TASK REQUIREMENTS:
Only one stretch of the records below is wanted: the lines from the one holding "This screenshot has height=448, width=580." through the one holding "Click the 整理办公用品 task text". Return it exactly, both ends included.

Stored items:
◇ ◇ ◇ ◇ ◇

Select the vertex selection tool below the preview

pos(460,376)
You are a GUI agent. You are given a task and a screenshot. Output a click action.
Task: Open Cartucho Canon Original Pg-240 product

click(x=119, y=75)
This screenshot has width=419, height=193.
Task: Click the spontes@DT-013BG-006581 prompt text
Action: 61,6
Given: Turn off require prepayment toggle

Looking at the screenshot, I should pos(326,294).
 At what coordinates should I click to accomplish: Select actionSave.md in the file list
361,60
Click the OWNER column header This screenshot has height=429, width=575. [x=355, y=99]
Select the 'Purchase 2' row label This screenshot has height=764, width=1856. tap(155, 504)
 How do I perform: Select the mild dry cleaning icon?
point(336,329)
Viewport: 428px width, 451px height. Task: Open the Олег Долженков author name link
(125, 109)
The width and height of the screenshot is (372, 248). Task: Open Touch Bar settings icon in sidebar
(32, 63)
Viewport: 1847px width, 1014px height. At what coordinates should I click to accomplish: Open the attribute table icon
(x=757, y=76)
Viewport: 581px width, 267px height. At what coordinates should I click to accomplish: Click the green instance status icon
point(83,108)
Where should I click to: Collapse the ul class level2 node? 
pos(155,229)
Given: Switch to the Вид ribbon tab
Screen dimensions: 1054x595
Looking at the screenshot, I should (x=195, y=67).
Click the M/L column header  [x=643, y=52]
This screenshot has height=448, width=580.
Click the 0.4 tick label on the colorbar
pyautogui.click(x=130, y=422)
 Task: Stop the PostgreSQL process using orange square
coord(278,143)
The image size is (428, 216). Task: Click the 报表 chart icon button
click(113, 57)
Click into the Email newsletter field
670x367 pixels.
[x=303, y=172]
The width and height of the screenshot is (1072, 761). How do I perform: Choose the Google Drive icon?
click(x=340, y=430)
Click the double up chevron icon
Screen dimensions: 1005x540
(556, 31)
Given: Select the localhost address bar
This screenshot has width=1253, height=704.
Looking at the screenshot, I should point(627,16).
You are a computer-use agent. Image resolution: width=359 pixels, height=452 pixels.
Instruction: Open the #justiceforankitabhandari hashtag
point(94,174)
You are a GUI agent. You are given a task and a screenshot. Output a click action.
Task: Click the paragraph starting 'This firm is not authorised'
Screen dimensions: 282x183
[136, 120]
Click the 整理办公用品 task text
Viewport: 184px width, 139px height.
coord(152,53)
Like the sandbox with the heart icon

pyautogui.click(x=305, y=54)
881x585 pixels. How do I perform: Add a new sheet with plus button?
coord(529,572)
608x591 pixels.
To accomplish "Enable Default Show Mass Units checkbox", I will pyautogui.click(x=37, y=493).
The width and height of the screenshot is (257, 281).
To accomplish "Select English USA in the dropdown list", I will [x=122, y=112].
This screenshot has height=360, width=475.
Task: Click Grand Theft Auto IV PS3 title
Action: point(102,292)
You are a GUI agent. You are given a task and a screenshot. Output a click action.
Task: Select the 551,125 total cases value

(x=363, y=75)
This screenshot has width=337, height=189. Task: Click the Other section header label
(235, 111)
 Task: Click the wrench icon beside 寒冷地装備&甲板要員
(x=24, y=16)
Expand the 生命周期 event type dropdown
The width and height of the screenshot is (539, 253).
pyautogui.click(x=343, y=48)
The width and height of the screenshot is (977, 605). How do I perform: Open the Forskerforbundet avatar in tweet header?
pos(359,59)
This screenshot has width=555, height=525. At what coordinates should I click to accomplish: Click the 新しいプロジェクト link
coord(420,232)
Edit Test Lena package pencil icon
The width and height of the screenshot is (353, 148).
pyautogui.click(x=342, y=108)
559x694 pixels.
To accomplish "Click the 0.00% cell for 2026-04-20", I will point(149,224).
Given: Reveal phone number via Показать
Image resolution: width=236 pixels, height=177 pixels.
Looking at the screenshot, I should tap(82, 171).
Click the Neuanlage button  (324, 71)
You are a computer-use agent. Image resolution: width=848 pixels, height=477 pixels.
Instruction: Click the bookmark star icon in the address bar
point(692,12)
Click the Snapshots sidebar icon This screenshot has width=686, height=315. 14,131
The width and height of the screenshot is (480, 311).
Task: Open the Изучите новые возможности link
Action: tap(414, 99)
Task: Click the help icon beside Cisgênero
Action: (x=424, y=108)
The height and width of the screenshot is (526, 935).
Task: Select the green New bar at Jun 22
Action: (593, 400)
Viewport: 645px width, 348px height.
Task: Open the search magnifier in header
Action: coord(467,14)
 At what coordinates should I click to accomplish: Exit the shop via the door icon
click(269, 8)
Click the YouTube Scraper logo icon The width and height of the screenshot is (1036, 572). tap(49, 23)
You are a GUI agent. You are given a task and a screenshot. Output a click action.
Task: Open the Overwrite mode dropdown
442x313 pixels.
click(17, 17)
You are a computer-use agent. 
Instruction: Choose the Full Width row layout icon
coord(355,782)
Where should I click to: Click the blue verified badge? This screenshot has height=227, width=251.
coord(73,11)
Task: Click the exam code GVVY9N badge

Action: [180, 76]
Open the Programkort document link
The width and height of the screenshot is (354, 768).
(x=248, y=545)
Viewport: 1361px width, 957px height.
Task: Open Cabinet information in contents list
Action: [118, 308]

◇ ◇ ◇ ◇ ◇

YOUR RESPONSE:
This screenshot has height=448, width=580.
Click the 0.4 tick label on the colorbar
pyautogui.click(x=130, y=422)
 Task: Stop the PostgreSQL process using orange square
coord(278,143)
The image size is (428, 216). Task: Click the 报表 chart icon button
click(113, 57)
Click into the Email newsletter field
670x367 pixels.
[x=303, y=172]
The width and height of the screenshot is (1072, 761). How do I perform: Choose the Google Drive icon?
click(x=340, y=430)
Click the double up chevron icon
Screen dimensions: 1005x540
(556, 31)
Given: Select the localhost address bar
This screenshot has width=1253, height=704.
Looking at the screenshot, I should point(627,16).
You are a computer-use agent. Image resolution: width=359 pixels, height=452 pixels.
Instruction: Open the #justiceforankitabhandari hashtag
point(94,174)
You are a GUI agent. You are given a task and a screenshot. Output a click action.
Task: Click the paragraph starting 'This firm is not authorised'
Screen dimensions: 282x183
[136, 120]
Click the 整理办公用品 task text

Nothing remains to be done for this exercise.